California Agencies Open the Door to Cannabis Cultivation Conglomerates
Nov 22, 2017 Business OperationsLast week three California Agencies issued a series of regulations governing recreational canna-business which is scheduled to launch January 1, 2018. The most controversial aspect of the regulations is what they don’t include. They don’t include limits on the number of cultivation licenses one person or entity can own or control.
For years, many in the cannabis industry have feared that big tobacco (R.J. Reynolds), big pharma (G.W. Pharmaceuticals) or big agriculture (Monsanto, Archer Daniels Midland) would swoop in and take over the cannabis industry once it was legalized and reached sufficient scale to make it profitable. Last November, California voters approved Proposition 64, the Adult Use of Marijuana Act., which required the California Department of Food and Agriculture to issue cultivation licenses for various size grows: Small (Type 2 up to 10,000 square feet), Medium (Type 3 up to one acre) and Large (Type 5 more than an acre). But Proposition 64 explicitly stated that “No Type 5 … cultivation licenses may be issued before January 1, 2023.” Senate Bill 94, includes the same size descriptions and limitations, precluding large grows of more than an acre per premises until January 2023.
Many saw the five year waiting period for large grows as a barrier to entry that would allow the smaller local farmers to get a foothold in the legal recreational market, while discouraging and/or delaying big tobacco/pharma/agriculture since they wouldn’t be able to buy up, or convert their existing hundred-acre farms into pot plantations.
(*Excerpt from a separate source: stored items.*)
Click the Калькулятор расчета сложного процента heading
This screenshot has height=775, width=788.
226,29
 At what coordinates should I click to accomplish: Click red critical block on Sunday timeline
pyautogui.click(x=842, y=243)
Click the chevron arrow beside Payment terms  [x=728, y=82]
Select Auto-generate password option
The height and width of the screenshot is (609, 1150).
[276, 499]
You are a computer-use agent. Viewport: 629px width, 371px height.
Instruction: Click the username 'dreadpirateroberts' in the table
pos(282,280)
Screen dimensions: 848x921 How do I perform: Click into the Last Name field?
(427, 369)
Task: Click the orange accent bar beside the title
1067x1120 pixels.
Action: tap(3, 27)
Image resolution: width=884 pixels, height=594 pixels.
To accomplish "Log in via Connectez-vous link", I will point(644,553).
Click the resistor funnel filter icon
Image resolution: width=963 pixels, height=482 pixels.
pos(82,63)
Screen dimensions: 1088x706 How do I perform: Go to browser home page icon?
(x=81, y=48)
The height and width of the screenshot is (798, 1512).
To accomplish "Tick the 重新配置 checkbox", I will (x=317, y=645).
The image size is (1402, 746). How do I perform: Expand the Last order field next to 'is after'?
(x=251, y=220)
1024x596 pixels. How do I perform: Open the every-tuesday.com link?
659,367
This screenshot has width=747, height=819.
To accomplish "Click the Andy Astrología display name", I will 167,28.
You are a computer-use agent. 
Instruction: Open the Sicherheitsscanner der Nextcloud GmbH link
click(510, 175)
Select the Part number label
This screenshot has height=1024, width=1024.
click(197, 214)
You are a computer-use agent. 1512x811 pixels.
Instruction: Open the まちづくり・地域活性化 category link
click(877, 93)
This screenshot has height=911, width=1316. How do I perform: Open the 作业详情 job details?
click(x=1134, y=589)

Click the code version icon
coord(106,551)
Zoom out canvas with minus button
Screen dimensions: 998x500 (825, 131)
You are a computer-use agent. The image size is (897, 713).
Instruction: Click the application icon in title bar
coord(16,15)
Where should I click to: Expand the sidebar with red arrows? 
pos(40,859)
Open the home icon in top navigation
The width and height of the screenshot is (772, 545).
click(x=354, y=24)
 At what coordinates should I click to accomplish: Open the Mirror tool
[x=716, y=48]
But the local cannabis industry was also hoping the recently proposed regulations would include a second barrier to entry; limits on the number of cultivation licenses any one person or entity could hold. The regulations issued last week don’t include such limitations.
Absent such limitations, local canna-businesses are concerned that big tobacco/pharma/agriculture will apply for unlimited cultivation licenses, effectively preempting the local cannabis industry just as it gets started.